Nscale, startup britannica specializzata in infrastrutture per l’intelligenza artificiale, ha chiuso un round di finanziamento da 2 miliardi di dollari, il più grande Serie C mai registrato in Europa, portando la sua valutazione a 14,6 miliardi. Il round è stato guidato da fondi come Aker ASA e 8090 Industries, con la partecipazione di colossi come Nvidia, Dell, Nokia e Citadel. Tra i nuovi membri del consiglio di amministrazione spiccano Sheryl Sandberg, ex COO di Meta, e Nick Clegg, ex vicepresidente di Meta, segnando un ulteriore riconoscimento del potenziale strategico dell’azienda.

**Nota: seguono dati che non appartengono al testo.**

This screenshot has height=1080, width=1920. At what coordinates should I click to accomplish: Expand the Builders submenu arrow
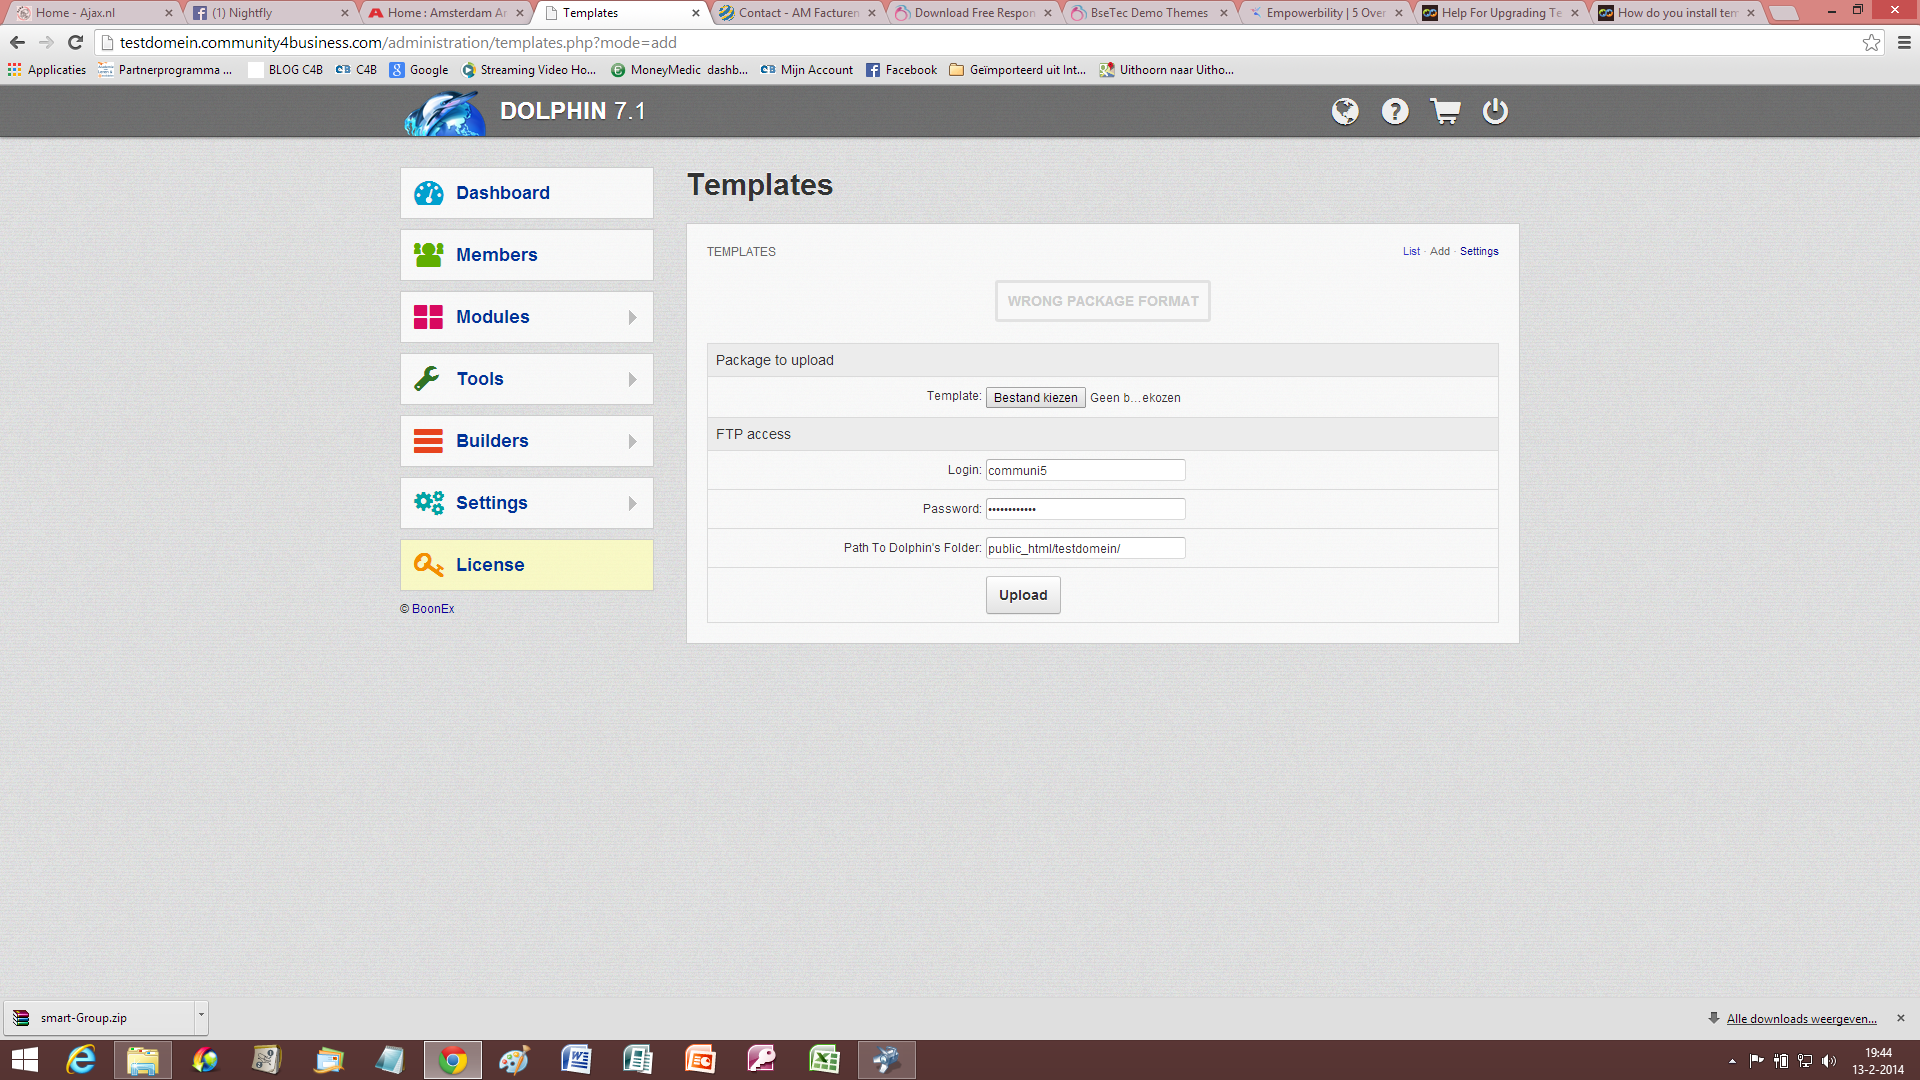coord(632,441)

“Stiamo assistendo alla più grande espansione infrastrutturale della storia umana”, ha dichiarato Josh Payne, CEO e fondatore di Nscale, sottolineando come l’AI stia rivoluzionando ogni settore. Il capitale raccolto servirà ad accelerare lo sviluppo di data center, GPU e software per l’AI in Europa, Nord America e Asia, in un momento in cui la domanda di capacità computazionali cresce a ritmi senza precedenti. Secondo Payne, “nei prossimi cinque anni l’intelligenza artificiale sarà integrata in ogni prodotto, lavoro e settore”.
La mossa arriva in vista di una possibile IPO, per la quale Nscale ha già ingaggiato Goldman Sachs e JPMorgan come sottoscrittori. L’azienda, fondata nel 2024, si posiziona così come uno dei principali attori globali nella corsa all’infrastruttura AI, in un mercato sempre più competitivo e strategico.